This communication is being made in respect of the proposed merger involving Teva and Barr. In connection with the proposed merger, Teva will be filing a registration statement on Form F-4 containing a proxy statement/prospectus for the stockholders of Barr, and Barr will be filing a proxy statement for the stockholders of Barr, and each will be filing other documents regarding the proposed transaction, with the SEC. Before making any voting or investment decision, Barr's stockholders and investors are urged to read the proxy statement/prospectus regarding the merger and any other relevant documents carefully in their entirety when they become available because they will contain important information about the proposed transaction. Once filed, the registration statement containing the proxy statement/prospectus and other documents will be available free of charge at the SEC's website, http://www.sec.gov. You will also be able to obtain the proxy statement/prospectus and other documents free of charge by contacting Barr Investor Relations at 201-930-3720 or Teva Investor Relations at 972-3-926-7554 / 215-591-8912.

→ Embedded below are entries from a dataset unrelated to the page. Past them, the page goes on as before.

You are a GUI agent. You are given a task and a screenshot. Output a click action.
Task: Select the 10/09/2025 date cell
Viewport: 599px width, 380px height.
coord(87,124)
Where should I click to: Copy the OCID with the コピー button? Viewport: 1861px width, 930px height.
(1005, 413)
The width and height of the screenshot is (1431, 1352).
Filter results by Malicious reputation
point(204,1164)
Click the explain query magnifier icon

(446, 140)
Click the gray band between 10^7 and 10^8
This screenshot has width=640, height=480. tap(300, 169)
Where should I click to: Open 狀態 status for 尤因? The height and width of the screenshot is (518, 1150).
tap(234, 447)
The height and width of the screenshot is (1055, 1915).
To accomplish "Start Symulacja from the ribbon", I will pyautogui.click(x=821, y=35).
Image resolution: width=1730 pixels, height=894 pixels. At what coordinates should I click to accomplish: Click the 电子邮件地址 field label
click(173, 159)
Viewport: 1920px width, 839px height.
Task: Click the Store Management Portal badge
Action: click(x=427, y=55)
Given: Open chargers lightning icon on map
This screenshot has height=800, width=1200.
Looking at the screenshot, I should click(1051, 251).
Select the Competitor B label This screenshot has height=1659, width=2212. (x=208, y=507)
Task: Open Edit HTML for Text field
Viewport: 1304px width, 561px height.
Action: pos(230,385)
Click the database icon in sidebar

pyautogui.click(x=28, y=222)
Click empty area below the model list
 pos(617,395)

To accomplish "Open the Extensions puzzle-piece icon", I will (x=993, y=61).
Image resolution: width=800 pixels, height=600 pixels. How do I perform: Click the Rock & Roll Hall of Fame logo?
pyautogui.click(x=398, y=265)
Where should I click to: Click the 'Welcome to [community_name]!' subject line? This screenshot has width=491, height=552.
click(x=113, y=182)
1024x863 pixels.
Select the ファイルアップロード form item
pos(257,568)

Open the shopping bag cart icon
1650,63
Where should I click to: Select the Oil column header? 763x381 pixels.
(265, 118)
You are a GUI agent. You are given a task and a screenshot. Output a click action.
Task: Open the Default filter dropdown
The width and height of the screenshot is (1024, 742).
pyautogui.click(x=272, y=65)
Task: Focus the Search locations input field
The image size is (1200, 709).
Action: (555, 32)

Teva, Barr and their respective directors and executive officers and other members of management and employees may be deemed to participate in the solicitation of proxies in respect of the proposed transactions. Information regarding Barr's directors and executive officers is available in Barr's proxy statement for its 2007 annual meeting of stockholders, which was filed with the SEC on May 15, 2008 and information regarding Teva's directors and executive officers is available in Teva's Annual Report on Form 20-F for the year ended December 31, 2007, which was filed with the SEC on February 29, 2008. Additional information regarding the interests of such potential participants will be included in the proxy statement/prospectus and the other relevant documents filed with the SEC when they become available.